━━━ DATA PROVIDED ━━━

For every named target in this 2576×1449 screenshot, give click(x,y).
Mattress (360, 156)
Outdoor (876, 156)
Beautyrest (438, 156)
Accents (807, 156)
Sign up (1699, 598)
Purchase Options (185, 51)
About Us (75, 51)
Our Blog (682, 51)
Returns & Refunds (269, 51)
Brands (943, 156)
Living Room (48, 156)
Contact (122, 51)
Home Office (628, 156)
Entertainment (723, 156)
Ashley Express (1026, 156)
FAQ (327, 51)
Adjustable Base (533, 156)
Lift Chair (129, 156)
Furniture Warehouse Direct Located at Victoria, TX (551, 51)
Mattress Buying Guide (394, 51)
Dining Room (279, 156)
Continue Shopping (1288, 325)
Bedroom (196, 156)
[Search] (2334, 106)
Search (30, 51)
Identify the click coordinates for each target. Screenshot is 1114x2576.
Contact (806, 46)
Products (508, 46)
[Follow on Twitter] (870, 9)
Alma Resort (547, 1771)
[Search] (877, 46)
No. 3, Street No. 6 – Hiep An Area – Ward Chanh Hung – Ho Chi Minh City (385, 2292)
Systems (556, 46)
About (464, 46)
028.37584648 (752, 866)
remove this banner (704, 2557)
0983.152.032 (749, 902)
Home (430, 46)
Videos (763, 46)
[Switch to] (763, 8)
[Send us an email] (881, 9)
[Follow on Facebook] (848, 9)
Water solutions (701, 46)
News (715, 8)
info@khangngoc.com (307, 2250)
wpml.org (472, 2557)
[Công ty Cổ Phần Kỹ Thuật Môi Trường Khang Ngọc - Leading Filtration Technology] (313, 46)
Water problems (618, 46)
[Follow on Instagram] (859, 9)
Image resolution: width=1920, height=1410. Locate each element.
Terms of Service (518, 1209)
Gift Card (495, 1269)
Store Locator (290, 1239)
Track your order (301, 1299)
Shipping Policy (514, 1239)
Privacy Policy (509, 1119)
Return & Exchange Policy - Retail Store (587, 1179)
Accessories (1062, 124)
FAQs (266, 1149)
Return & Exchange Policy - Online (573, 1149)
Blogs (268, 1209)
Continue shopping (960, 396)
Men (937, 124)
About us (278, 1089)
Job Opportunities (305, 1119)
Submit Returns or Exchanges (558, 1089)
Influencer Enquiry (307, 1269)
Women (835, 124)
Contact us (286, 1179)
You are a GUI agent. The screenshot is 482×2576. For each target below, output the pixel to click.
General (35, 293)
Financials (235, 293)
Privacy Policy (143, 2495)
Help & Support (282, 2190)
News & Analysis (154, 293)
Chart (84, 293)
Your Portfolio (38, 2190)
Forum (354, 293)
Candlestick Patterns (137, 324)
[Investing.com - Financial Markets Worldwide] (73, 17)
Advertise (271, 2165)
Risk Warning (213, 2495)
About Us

━━━

Repeat all of the entries exactly.

For every named target in this 2576×1449 screenshot, give click(x,y).
Mattress (360, 156)
Outdoor (876, 156)
Beautyrest (438, 156)
Accents (807, 156)
Sign up (1699, 598)
Purchase Options (185, 51)
About Us (75, 51)
Our Blog (682, 51)
Returns & Refunds (269, 51)
Brands (943, 156)
Living Room (48, 156)
Contact (122, 51)
Home Office (628, 156)
Entertainment (723, 156)
Ashley Express (1026, 156)
FAQ (327, 51)
Adjustable Base (533, 156)
Lift Chair (129, 156)
Furniture Warehouse Direct Located at Victoria, TX (551, 51)
Mattress Buying Guide (394, 51)
Dining Room (279, 156)
Continue Shopping (1288, 325)
Bedroom (196, 156)
[Search] (2334, 106)
Search (30, 51)
Identify the click coordinates for each target. Screenshot is 1114x2576.
Contact (806, 46)
Products (508, 46)
[Follow on Twitter] (870, 9)
Alma Resort (547, 1771)
[Search] (877, 46)
No. 3, Street No. 6 – Hiep An Area – Ward Chanh Hung – Ho Chi Minh City (385, 2292)
Systems (556, 46)
About (464, 46)
028.37584648 (752, 866)
remove this banner (704, 2557)
0983.152.032 (749, 902)
Home (430, 46)
Videos (763, 46)
[Switch to] (763, 8)
[Send us an email] (881, 9)
[Follow on Facebook] (848, 9)
Water solutions (701, 46)
News (715, 8)
info@khangngoc.com (307, 2250)
wpml.org (472, 2557)
[Công ty Cổ Phần Kỹ Thuật Môi Trường Khang Ngọc - Leading Filtration Technology] (313, 46)
Water problems (618, 46)
[Follow on Instagram] (859, 9)
Image resolution: width=1920, height=1410. Locate each element.
Terms of Service (518, 1209)
Gift Card (495, 1269)
Store Locator (290, 1239)
Track your order (301, 1299)
Shipping Policy (514, 1239)
Privacy Policy (509, 1119)
Return & Exchange Policy - Retail Store (587, 1179)
Accessories (1062, 124)
FAQs (266, 1149)
Return & Exchange Policy - Online (573, 1149)
Blogs (268, 1209)
Continue shopping (960, 396)
Men (937, 124)
About us (278, 1089)
Job Opportunities (305, 1119)
Submit Returns or Exchanges (558, 1089)
Influencer Enquiry (307, 1269)
Women (835, 124)
Contact us (286, 1179)
You are a GUI agent. The screenshot is 482×2576. For each target below, output the pixel to click.
General (35, 293)
Financials (235, 293)
Privacy Policy (143, 2495)
Help & Support (282, 2190)
News & Analysis (154, 293)
Chart (84, 293)
Your Portfolio (38, 2190)
Forum (354, 293)
Candlestick Patterns (137, 324)
[Investing.com - Financial Markets Worldwide] (73, 17)
Advertise (271, 2165)
Risk Warning (213, 2495)
About Us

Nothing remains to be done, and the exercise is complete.